All of the available polling rate settings (125/250/500/1000 Hz) look and perform fine. Polling stability is unaffected by any of the available RGB lighting effects.

Wireless Testing
For wired mice, polling-rate stability merely concerns the wired connection between the mouse (SPI communication) and the USB. For wireless mice, another device that needs to be kept in sync between the first two is added to the mix: the wireless dongle/wireless receiver. I'm unable to measure all stages of the entire end-to-end signal chain individually, so testing polling-rate stability at the endpoint (the USB) has to suffice here.


First, I'm testing whether SPI, wireless, and USB communication are synchronized. Any of these being out of sync would be indicated by at least one 2 ms report, which would be the result of any desynchronization drift accumulated over time. While several outliers are visible, they do not show up periodically, which leads me to believe they are not caused by a desynchronization drift.

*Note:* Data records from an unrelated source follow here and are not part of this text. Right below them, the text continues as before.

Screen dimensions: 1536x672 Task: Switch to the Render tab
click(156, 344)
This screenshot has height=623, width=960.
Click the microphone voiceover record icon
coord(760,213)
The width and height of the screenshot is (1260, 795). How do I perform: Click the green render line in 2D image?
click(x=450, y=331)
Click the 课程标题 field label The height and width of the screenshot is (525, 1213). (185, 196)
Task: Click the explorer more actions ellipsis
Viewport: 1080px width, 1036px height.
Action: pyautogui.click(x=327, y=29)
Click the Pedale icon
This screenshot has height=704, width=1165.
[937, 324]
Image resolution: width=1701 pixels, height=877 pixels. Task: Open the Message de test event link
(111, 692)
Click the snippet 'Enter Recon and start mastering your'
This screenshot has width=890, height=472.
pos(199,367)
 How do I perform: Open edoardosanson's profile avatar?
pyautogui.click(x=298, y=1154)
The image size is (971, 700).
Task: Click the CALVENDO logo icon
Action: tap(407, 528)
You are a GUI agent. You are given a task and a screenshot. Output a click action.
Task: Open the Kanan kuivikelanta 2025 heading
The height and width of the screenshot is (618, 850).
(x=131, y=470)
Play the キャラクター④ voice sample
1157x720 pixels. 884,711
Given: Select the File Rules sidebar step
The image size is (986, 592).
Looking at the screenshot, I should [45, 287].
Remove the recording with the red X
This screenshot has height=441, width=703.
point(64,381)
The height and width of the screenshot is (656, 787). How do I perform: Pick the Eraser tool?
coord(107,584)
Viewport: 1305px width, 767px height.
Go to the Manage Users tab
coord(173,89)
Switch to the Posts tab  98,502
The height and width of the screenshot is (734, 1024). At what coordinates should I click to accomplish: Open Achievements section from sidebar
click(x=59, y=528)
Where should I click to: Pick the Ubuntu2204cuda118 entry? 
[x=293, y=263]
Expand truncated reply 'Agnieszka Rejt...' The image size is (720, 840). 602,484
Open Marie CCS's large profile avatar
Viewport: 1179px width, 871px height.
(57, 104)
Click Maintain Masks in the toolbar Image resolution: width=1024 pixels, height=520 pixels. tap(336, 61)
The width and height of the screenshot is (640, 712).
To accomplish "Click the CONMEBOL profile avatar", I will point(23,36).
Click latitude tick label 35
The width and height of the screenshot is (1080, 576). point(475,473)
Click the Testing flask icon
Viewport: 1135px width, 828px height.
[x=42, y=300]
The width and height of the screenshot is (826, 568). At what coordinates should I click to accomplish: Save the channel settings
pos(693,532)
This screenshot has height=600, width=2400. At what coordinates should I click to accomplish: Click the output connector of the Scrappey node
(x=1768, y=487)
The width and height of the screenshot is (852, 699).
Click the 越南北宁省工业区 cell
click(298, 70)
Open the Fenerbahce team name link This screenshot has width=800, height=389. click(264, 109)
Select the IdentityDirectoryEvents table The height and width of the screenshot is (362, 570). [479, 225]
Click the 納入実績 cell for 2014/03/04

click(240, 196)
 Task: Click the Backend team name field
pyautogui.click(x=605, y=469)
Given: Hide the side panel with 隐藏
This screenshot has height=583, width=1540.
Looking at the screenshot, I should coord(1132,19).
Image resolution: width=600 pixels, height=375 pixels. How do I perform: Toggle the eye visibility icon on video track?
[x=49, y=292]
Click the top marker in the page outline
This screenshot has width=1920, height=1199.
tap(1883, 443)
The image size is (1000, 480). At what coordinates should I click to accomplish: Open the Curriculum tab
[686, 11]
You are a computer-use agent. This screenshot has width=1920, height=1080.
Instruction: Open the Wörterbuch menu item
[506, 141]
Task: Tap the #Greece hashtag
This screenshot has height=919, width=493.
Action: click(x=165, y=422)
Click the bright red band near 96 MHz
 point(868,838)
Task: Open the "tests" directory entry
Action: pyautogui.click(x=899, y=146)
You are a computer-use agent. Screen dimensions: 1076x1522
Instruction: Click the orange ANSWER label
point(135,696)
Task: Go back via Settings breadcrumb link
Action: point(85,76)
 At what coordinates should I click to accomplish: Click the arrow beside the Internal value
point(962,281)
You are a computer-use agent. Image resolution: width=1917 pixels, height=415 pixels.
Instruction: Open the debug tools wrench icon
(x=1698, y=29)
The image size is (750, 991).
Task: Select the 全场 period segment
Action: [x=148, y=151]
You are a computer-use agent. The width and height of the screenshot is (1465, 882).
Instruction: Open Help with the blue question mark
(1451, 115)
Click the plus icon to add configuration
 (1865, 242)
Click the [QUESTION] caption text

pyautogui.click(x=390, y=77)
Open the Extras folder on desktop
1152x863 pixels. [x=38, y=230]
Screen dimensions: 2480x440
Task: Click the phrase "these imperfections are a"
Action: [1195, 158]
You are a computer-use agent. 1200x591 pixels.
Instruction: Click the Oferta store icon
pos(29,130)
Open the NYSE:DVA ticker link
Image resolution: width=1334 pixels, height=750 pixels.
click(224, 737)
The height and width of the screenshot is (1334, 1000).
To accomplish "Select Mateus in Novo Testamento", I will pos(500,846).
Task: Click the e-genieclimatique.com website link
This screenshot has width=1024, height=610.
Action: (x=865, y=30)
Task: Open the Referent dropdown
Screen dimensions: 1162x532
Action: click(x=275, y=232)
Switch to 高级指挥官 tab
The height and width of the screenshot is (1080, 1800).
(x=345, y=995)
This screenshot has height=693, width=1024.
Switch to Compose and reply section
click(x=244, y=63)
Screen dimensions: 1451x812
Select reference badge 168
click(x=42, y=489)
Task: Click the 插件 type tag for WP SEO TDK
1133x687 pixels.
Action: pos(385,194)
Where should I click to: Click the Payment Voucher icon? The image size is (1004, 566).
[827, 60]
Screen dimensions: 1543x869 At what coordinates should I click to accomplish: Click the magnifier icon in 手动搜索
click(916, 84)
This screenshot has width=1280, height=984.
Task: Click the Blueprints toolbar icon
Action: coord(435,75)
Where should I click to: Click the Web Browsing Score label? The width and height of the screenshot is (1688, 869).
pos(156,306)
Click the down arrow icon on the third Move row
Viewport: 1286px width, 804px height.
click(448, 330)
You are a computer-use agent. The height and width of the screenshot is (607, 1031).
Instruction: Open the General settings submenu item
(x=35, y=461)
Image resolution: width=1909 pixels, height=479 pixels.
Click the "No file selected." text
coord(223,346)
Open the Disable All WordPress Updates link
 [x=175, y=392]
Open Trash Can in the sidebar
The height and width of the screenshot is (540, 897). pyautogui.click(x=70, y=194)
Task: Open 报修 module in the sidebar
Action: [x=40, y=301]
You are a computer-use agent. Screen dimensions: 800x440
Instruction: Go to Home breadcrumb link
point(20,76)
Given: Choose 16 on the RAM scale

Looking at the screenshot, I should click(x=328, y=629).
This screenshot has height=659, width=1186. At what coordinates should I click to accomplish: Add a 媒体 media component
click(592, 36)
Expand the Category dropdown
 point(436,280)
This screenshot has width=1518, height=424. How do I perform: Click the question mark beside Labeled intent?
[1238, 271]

Second, I'm testing the general polling-rate stability of the individual polling rates in wireless mode. Running the MM731 at a lower polling rate can have the benefit of extending battery life. Aside from occasional outliers, all available polling rates are stable.

Paint Test

This test is used to indicate any potential issues with angle snapping (non-native straightening of linear motion) and jitter, along with any sensor lens rattle. As you can see, no issues with angle snapping can be observed. No jitter is visible at 1600 CPI. The little jitter visible at 6400 CPI is taken care of at 6500 CPI, where smoothing is first applied. 19,000 CPI shows significant jitter regardless. Lastly, there is minor lens movement.

Lift-off Distance

The MM731 offers two pre-defined LOD levels to choose from. Using the "Low" preset, the sensor does not track at a height of 1 DVD (<1.2 mm). Using the "High" setting, the sensor does track at a height of 1 DVD, but not at a height of 2 DVDs (1.2 mm<x<2.4 mm, x being LOD). Keep in mind that LOD may vary slightly depending on the mousing surface (pad) it is being used on.

Click Latency

Most gaming mice use mechanical switches for their buttons. By wiring the switches of the test subject together with the switches of a control subject, I'm able to measure click latency very accurately; i.e., standard error of around 0.05 ms. However, this method is not applicable to mice with non-mechanical switches and wireless-only mice in general. As such, other methods ought to be employed, one of which is NVIDIA's Latency Display Analysis Tool (LDAT). The LDAT allows me to measure the entire end-to-end latency between the mouse click and photon transition on the monitor. By establishing the relative difference to a control subject, I'm able to provide values I consider sufficiently accurate; i.e., standard error of around 0.2 ms. Many thanks go to NVIDIA for providing me an LDAT v2 device.

Using a button response time of 1 ms, click latency has been measured to be roughly +3.7 ms when compared to the Razer Viper 8K, which is considered as the baseline with 0 ms. Standard deviation is 2.5 ms, but since the indicated value is neither the absolute click latency nor the measured end-to-end latency, standard deviation ends up looking disproportionally large. With button response set to 6 ms, click latency has been measured to be +8.7 ms, with standard deviation being 2.4 ms. Comparison data comes from my own testing and has been exclusively gathered with the LDAT.